中身がまた凄い。家計を対象に5000億ドル(約53兆円)を現金給付するという。民主党が富裕層を外すよう主張しており最終決着がどうなるか不確定要素はある。ムニューシン財務長官は早ければ3月中に最初の給付を行い、4月に第2弾の給付を実行する意向を示している。遅くとも4月、5月には53兆円の現金が各家庭にばら撒かれる。かつてバーナンキFRB議長が指摘したヘリコプターマネーの実現でもある。これが実現したあとの米国経済の回復過程や、物価に与える影響、国内総生産の推移などは後々の経済学の参考資料になるだろう。大胆な政策が単純に良いという訳ではないが、too big too fastの政策対応が米国経済のレジリエンス(強靭性)の源になっていることは間違いない気がする。

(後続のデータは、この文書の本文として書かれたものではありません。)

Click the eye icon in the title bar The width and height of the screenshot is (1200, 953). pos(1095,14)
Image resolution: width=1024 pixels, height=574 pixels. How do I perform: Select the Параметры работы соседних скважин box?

対する日本はどうか。NHKによると「政府・与党内では消費を下支えするため現金給付や商品券のお配布を行うなどの案が出ています。また、支給する額はリーマンショックの際の1人1万2000円を超える水準を求める意見もあり、今後、調整が行われる見通しです」とある。またまた商品券か、これを見ただけでなんとなくうんざりしてしまう。問題は消費税だが、一定期間これを凍結するとか減税するといった案は、現在の政府・与党からはおそらく出てこないだろう。政策を担当する日本の主流派には発想のレジリエンスが全くない。完全に行き詰まっている。それどころか、行き詰まりのはけ口を低所得者層に求めている。世も末だが、それを覆し政権を担いうる野党も見当たらない。新型コロナよりもこっちの方が恐ろしい。